5. La prise en considération de l’environnement de la ville, et des aires d’attraction
urbaine, dans leurs rapports avec la forme même de la ville. Les fameux hexagones
sont contraints par bien des pressions, et notamment par l’inégale densité des
constellations urbaines. Prenez l’exemple d’un val, comme le val de Loire. On pourrait
penser que les facilités de circulation le long du val assurent une plus grande
extension à l’aire d’attraction d’une ville du val le long de celui-ci. Ce serait vrai si la
ville était seule. Justement, elle ne l’est pas : les villes sont nombreuses dans le val,
et la terre y est chère parce que disputée. De ce fait, c’est le contraire qui se passe ;
les aires d’attraction s’étirent perpendiculairement au val, ainsi que la forme de la ville.
Ce constat est vrai pour toutes les formes d’axes urbains, façades littorales, etc.
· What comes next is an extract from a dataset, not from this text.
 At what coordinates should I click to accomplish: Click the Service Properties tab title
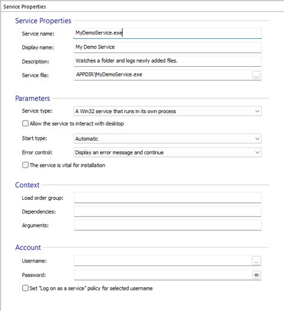tap(25, 7)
Dans
le cas de Tours, l’allongement se traduit même par un dédoublement des zones
d’activité périphériques, l’une à Tours-Nord, l’autre à Chambray-lès-Tours au sud,
chacune servant sa moitié de département, ou peu s’en faut.
Ce ne sont là que quelques curiosités personnelles, exprimées comme néo-Turon
et archéo-chorématicien, deux titres qui m’autorisaient à accepter de tirer ces
quelques conclusions (3). On peut en trouver bien d’autres. L’essentiel est de savoir
sortir à tout moment de l’espace urbain considéré, pour intégrer des logiques qui le
dépassent et néanmoins le modèlent vigoureusement. Ce travail nous permet de
réfléchir un peu mieux à tout cela, sur la très longue période et sans inhibitions ; et
ainsi d’ouvrir un large éventail de discussion.
Notes
1. Malheureusement, l’État a cru devoir supprimer en 2010 cet excellent instrument qu’était le Centre
national d’Archéologie urbaine, qu’il avait décentralisé au château de Tours.
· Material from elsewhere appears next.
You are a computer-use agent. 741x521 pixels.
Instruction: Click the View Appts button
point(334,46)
2. Voir GALINIÉ H., dir. (2007). Tours antique et médiéval. Lieux de vie. Temps de la ville: 40 ans
d'archéologie urbaine. Tours: FERACF, suppl. Revue archéologique du Centre de la France, n°30, 440
p. + 1 cd-rom. ISBN: 978-2-913272-15-6. J’en avais donné un compte rendu dans Mappemonde, n°92
de 2008 (http://mappemonde.mgm.fr/num20/librairie/lib08402.html).
3. Ce texte reprend, pour l’essentiel les conclusions que l’on m’avait demandé de tirer du colloque de
présentation des principaux résultats de la recherche, tenu dans les salons du Conseil général d’Indreet-Loire à Tours en juin 2009.